A sensação de falsa “normalidade”, trazida pelo abandono precoce e irresponsável do isolamento social, contribui também para criar um sentimento enganoso de segurança, que é bem aproveitada pelo bolsonarismo. Os R$ 600,00 do auxílio proposto pelo PT no Congresso, e “faturado” politicamente por Bolsonaro, ajudam, mas estão longe de ser o fator determinante.
Enquanto isso, alguns setores da oposição, que ficam em casa e apostam, corretamente, no isolamento social, investem num discurso muitas vezes apocalíptico, que amedronta ainda mais e provoca rejeição e mesmo certo ressentimento, nesses setores populares.
As pessoas, já muito cansadas, após anos de crise e meses de pandemia, querem ver a luz no fim do túnel e ter sua normalidade de volta. Portanto, preferem escutar quem tem a oferecer alguma mensagem de otimismo. Querem a percepção de normalidade. Não querem mais saber de mortes e doença, desde que isso não as afete diretamente. A sociopatia governamental espalhou-se por vastos segmentos sociais, sob a forma de indiferença crescente.
Criou-se, assim, um terrível paradoxo na política brasileira. Bolsonaro, o implementador da necropolítica e da sociopatia governamental, vem aparecendo, em parte do imaginário popular, como um líder que oferece esperança e consolo. Já quem está efetivamente comprometido com a preservação da vida, é visto, por alguns setores, com indiferença ou desconfiança.
É claro que a desconexão entre esse discurso enganoso e a terrível realidade sanitária, econômica e social do Brasil atual só pode funcionar durante algum tempo.
A tendência é que essa desconexão se amplifique, pois a agenda ultraneoliberal, que une a extrema direita bolsonarista e a direita anti-bolsonarista, tende a agravar ainda mais o quadro sanitário, econômico e social do Brasil.
Entretanto, isso não assegura a fragilização do fascismo tupiniquim e a proteção do que restou da democracia brasileira. Ao contrário, a ruptura da desconexão pode implicar a ruptura definitiva com democracia. A coisa pode piorar. E muito.

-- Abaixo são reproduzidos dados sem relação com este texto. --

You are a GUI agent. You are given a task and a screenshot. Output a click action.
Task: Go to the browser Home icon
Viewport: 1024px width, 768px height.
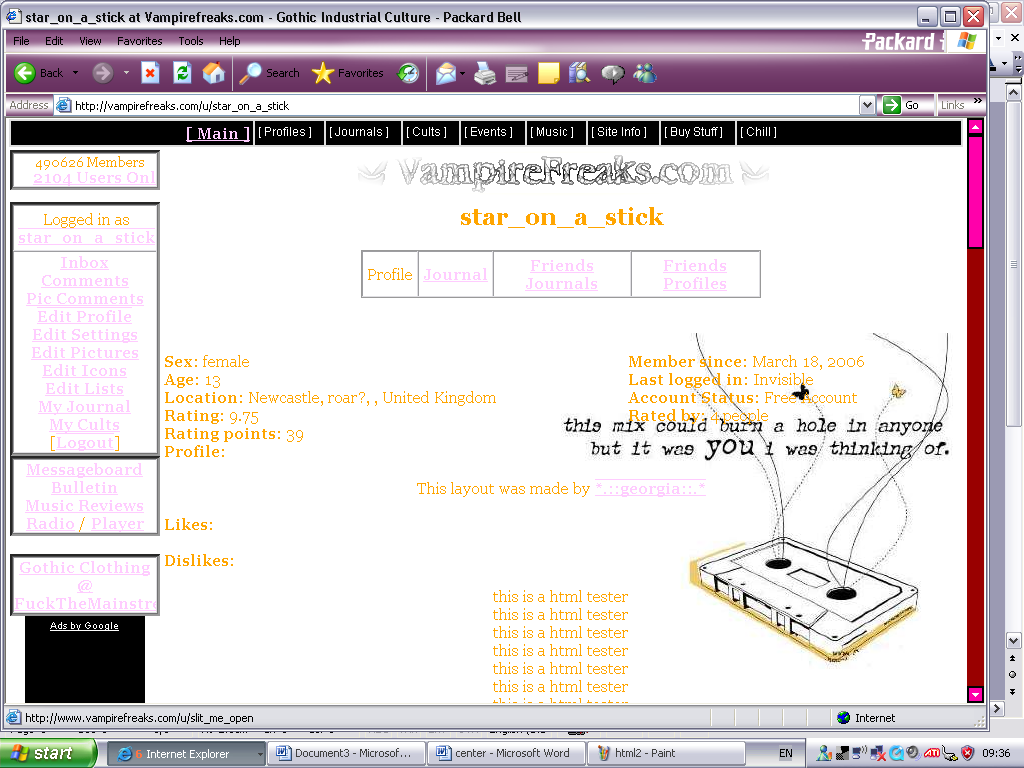213,73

O chamado “centrão” e a grande mídia, que hoje torcem o nariz para Bolsonaro, querem salvar a agenda de Guedes a qualquer custo. Não percebem que essa agenda gera as condições econômicas, sociais e políticas que favorecem o surgimento de “bolsonarismos” e a fragilização crescente das democracias, mesmo em países mais desenvolvidos. Insistem também no antipetismo, que alimenta o bolsonarismo, tal como o antisemitismo alimentava o nazismo.
O teto de gastos é, sobretudo, um teto decrescente para a democracia brasileira. Um limite inaceitável ao investimento na vida.

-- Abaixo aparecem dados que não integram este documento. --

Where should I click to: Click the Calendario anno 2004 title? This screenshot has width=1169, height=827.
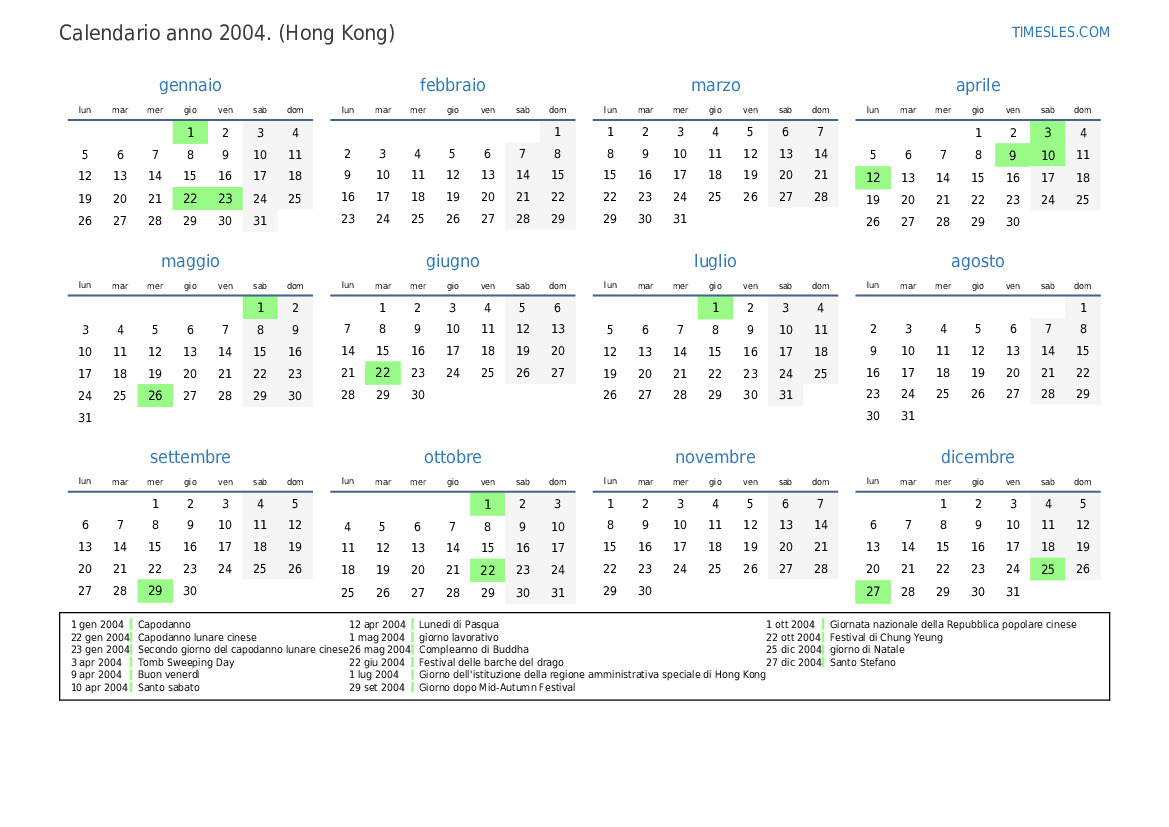coord(227,33)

Assim sendo, o único caminho de resistência possível ao bolsonarismo passa pela união dos autênticos democratas em torno de uma agenda que, ao menos, questione os dogmas carcomidos do neoliberalismo e do austericídio e que tenha como ator relevante o PT, o único grande partido popular de massa do país.

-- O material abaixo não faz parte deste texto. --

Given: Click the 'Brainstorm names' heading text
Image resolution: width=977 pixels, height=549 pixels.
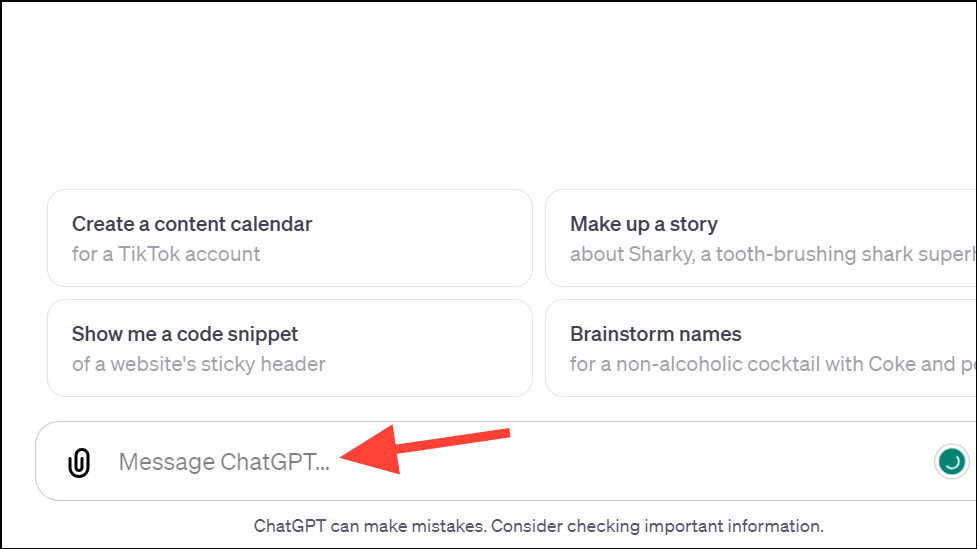Looking at the screenshot, I should click(655, 334).
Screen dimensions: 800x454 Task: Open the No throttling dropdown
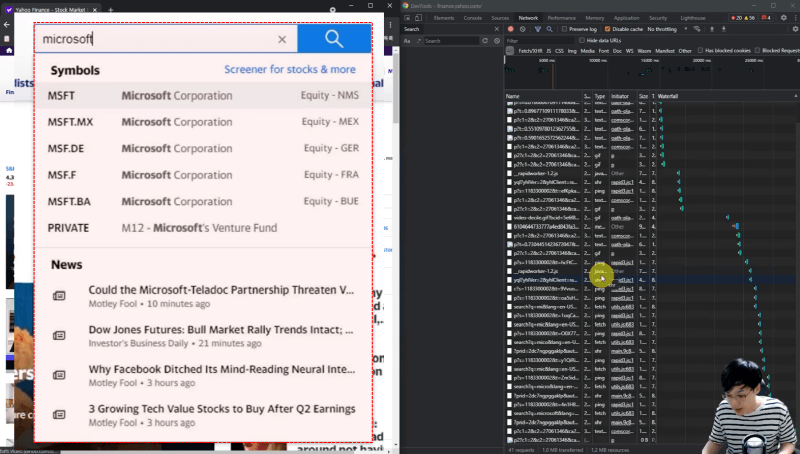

Essa nova agenda tem de projetar futuro, segurança e otimismo. Não adianta apenas criticar Bolsonaro e desenhar um cenário de apocalipse.
É preciso oferecer ao povo do Brasil alternativa real ao mercado de ilusões simbólicas do bolsonarismo e do neoliberalismo. Alternativa real à necropolítica de ambos.
Nos próximos dias, o PT apresentará ao país um plano com medidas concretas e factíveis, de curto, médio e longo prazo, para lidar não apenas com a pandemia, mas com todas as ameaças à vida geradas pelo neoliberalismo e o autoritarismo fascista que adoeceu o país.
Não são ilusões. Não é a cloroquina das “reformas” neoliberais que fracassaram no mundo inteiro. São ações e políticas que visam reconstruir e transformar o Brasil em novas bases econômicas, sociais, ambientais e políticas.
Medidas destinadas a evitar que pessoas famintas, desempregadas e amedrontadas se transformem no material com o qual as ditaduras são construídas.